Research Paper Volume 10, Issue 11 pp 3089—3103
Glucose negatively affects Nrf2/SKN-1-mediated innate immunity in C. elegans
- 1 Key Laboratory of Nanobiological Technology of Chinese Ministry of Health, Xiangya Hospital, Central South University, Changsha 410008, China
- 2 Department of Laboratory Medicine, Xiangya Medical School, Central South University, Changsh, Changsha 410013, China
- 3 Xinxiang Medical University, Hongqi District, 453003 Xinxiang, China
- 4 Forevertek Biotechnology Co.,Ltd, Building M0, Oversea Graduate Park National High-tech Industrial Zone, Changsha 10003, China
- 5 BGI-Shenzhen, BeiShan Industrial Zone, Yantian District, Shenzhen, Guangdong 518083, China
received: June 5, 2018 ; accepted: October 19, 2018 ; published: November 15, 2018 ;https://doi.org/10.18632/aging.101610
How to Cite
Copyright: Li et al. This is an open‐access article distributed under the terms of the Creative Commons Attribution License (CC BY 3.0), which permits unrestricted use, distribution, and reproduction in any medium, provided the original author and source are credited.

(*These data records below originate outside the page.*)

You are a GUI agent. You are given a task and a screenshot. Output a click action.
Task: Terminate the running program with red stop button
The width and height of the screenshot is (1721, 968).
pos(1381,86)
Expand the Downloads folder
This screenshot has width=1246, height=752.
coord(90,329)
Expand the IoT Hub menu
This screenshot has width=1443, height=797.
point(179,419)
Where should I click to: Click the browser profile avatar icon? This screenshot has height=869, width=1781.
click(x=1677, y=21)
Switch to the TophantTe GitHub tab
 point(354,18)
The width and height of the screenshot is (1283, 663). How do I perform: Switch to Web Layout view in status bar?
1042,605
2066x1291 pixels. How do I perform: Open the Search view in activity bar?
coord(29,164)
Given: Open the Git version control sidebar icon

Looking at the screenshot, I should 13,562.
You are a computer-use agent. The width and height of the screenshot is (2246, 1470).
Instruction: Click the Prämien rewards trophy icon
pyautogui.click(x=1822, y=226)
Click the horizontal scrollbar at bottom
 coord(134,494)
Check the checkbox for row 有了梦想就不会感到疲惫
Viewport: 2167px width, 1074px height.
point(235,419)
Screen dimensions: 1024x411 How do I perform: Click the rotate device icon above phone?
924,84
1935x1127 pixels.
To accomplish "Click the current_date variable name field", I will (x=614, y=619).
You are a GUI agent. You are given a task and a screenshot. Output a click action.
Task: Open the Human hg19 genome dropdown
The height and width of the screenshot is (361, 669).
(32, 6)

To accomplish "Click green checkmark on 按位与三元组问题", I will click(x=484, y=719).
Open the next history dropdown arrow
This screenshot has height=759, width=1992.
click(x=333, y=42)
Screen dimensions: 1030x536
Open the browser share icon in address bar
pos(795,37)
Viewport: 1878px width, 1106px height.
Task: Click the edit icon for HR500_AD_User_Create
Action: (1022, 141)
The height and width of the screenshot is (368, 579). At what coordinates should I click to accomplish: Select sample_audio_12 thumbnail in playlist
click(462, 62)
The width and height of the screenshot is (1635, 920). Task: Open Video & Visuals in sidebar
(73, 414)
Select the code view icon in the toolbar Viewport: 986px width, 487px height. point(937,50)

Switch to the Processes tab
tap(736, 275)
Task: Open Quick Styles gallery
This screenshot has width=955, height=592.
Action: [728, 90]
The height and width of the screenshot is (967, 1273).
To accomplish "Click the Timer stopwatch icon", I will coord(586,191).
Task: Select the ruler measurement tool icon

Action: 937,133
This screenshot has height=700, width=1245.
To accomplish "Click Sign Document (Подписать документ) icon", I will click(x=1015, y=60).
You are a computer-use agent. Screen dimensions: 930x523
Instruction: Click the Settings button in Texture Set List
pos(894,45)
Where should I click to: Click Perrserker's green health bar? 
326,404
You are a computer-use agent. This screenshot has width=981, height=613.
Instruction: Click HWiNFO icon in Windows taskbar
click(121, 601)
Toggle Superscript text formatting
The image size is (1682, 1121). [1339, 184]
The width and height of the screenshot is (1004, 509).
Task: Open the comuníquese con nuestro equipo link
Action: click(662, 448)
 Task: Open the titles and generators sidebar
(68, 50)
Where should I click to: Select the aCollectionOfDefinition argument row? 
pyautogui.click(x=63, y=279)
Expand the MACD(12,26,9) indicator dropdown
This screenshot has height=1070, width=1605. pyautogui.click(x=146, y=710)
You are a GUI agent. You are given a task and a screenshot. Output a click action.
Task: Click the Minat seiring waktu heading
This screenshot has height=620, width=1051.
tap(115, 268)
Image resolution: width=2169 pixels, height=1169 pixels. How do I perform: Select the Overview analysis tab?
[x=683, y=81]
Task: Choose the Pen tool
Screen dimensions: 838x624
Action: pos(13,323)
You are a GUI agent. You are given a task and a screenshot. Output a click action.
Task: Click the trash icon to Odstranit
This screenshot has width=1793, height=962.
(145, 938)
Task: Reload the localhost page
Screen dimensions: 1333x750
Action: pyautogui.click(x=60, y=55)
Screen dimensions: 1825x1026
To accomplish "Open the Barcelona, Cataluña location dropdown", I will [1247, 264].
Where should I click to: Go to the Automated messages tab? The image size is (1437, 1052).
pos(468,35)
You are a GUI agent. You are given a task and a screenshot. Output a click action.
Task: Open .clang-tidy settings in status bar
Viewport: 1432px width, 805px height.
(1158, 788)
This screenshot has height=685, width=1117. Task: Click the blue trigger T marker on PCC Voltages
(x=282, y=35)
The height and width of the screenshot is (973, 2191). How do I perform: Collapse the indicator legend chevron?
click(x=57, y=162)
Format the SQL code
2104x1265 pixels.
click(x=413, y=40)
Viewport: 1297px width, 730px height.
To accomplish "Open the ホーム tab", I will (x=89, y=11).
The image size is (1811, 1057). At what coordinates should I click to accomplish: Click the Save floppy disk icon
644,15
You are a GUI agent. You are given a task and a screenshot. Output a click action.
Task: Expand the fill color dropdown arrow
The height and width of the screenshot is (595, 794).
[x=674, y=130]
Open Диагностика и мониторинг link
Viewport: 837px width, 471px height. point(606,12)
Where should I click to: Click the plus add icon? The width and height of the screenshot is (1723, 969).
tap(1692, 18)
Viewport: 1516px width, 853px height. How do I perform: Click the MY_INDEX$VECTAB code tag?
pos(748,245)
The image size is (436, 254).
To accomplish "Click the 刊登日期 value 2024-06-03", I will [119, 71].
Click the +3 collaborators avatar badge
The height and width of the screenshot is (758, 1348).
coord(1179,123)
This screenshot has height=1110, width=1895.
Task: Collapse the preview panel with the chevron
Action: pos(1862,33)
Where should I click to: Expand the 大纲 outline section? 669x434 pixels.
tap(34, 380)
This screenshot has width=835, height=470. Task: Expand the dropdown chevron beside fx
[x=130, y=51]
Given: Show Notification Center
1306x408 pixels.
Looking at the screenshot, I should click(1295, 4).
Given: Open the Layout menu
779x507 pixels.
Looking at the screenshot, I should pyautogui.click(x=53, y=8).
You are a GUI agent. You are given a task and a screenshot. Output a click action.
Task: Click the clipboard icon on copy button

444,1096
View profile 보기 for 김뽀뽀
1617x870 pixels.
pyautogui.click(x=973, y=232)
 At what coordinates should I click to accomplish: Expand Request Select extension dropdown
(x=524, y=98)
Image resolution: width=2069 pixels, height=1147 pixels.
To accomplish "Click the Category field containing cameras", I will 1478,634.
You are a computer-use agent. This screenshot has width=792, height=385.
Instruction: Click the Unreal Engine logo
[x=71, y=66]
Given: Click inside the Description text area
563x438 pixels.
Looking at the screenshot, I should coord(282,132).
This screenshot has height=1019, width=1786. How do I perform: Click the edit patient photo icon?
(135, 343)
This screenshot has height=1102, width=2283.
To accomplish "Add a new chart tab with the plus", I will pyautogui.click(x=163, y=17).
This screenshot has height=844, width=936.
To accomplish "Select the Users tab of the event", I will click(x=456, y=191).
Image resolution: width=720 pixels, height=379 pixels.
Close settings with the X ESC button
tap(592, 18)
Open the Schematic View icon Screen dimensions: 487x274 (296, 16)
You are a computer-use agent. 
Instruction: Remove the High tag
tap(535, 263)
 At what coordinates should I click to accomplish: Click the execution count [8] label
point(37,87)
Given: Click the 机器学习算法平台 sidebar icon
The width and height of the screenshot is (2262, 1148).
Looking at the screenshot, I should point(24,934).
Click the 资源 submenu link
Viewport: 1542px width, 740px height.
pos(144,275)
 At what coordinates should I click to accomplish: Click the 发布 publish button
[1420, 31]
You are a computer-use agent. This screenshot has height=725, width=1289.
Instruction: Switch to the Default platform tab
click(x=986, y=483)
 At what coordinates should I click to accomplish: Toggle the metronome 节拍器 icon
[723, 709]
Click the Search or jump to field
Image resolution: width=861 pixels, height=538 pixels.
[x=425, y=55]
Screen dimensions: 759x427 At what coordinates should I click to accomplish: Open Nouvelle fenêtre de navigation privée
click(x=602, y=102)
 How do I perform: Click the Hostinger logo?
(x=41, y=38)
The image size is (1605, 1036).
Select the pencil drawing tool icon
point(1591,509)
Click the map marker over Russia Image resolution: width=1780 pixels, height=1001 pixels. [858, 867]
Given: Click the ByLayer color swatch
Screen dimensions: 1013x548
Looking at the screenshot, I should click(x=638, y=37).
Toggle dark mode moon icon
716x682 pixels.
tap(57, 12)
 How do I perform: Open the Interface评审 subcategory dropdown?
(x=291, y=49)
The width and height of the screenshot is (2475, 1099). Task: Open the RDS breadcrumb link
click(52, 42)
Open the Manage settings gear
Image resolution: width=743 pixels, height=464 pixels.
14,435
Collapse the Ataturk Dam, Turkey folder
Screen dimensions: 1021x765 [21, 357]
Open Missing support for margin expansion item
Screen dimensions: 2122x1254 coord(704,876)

High glucose levels negatively affect immune response. However, the underlying mechanisms are not well understood. Upon infection, the round worm C. elegans induces multiple gene transcription programs, including the Nrf2/SKN-1-mediated detoxification program, to activate the innate immunity. In this study, we find that high glucose conditions inhibit the SKN-1-mediated immune response to Salmonella typhimurium, exacerbate the infection and greatly decrease survival. The effect of glucose shows specificity to SKN-1 pathway, as UPRmit and UPRER that are known to be induced by infection, are not affected. Hyper-activation of SKN-1 by wdr-23 RNAi restores partly the immune response and increases the survival rate in response to S. typhimurium. In all, our study reveals a molecular pathway responsible for glucose’s negative effect on innate immunity, which could help to better understand diseases associated with hyperglycemia.